If an atomic vapour of bosons is cold and dense enough that the inter-atomic spacing approaches the thermal de Broglie wavelength, then a phase transition occurs and all of the atoms coalesce into the same (lowest energy) quantum state. Such a Bose-Einstein condensate (BEC), in which all of the atoms behave in essentially the same way, is thus the atomic analogue of a laser – an atom laser. These atom lasers are extremely cold (~10nK) coherent macroscopic quantum objects large enough to be observed on a simple CCD camera – bringing textbook quantum mechanics to life. Achievements in the field to date ensured the 2001 Nobel Physics Prize for those who first experimentally realised BEC.

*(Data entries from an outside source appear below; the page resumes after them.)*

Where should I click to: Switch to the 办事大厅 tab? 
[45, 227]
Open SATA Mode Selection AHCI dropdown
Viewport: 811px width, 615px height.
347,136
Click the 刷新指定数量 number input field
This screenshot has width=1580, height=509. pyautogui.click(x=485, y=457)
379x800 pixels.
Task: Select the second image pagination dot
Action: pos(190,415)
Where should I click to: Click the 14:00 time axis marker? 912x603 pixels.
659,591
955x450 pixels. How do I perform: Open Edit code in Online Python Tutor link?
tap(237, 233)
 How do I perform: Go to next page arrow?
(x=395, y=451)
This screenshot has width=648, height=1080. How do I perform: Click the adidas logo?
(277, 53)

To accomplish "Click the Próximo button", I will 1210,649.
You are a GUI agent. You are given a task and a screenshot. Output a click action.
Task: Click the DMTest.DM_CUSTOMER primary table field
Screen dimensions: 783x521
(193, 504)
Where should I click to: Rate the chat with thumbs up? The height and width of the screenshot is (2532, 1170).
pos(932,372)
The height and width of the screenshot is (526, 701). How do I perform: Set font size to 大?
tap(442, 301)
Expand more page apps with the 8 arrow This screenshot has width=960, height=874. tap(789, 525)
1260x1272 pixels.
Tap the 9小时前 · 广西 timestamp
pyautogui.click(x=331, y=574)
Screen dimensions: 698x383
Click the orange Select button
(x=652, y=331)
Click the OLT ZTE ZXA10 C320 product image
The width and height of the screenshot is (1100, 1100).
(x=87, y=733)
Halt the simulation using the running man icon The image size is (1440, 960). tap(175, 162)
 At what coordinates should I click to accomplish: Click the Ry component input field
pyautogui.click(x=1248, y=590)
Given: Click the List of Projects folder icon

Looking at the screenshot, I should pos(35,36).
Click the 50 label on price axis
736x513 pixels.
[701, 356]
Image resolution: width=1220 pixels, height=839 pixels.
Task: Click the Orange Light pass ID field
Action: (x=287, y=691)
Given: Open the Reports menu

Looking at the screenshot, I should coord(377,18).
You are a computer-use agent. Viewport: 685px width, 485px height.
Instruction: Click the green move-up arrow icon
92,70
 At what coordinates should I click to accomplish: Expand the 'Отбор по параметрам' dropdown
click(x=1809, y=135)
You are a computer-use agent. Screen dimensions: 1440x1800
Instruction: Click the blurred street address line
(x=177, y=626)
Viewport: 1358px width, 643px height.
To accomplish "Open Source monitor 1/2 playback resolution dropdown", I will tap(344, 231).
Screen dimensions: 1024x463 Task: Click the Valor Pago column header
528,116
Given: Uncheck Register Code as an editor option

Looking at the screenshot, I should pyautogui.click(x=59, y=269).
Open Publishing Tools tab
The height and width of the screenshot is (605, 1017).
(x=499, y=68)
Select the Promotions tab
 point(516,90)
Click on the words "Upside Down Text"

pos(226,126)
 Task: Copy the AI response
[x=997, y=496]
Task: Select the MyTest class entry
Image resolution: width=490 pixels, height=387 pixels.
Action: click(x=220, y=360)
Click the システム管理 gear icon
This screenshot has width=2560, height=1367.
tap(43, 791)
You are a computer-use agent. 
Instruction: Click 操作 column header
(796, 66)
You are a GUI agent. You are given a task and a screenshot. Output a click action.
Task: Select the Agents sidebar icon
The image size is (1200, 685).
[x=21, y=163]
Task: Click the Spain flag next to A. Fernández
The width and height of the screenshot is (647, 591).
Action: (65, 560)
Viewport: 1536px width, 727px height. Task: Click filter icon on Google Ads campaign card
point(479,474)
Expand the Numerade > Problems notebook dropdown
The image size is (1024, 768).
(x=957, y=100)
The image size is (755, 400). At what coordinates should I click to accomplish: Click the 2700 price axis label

In 2003 we created the first BEC in Scotland at Strathclyde, joining other groups worldwide, and in 2005 we made one of the world’s first BEC-in-a-ring experiments. Since 2013 we have a new dipole-trap based BEC experiment with magnetic levitation. Our condensates contain a few 105 87Rb atoms in the $|F=2,m_F=2>$ state. We like to measure things with our BECs using interferometry, and split and recombine our condensate atoms using either a Young’s slits arrangement with a magnetic trap and optical plug, or a Mach-Zehnder arrangement using Kapitza-Dirac beams that’s sensitive to magnetic gradients and inertial accelerations of a few mG/cm or cm/s2, respectively.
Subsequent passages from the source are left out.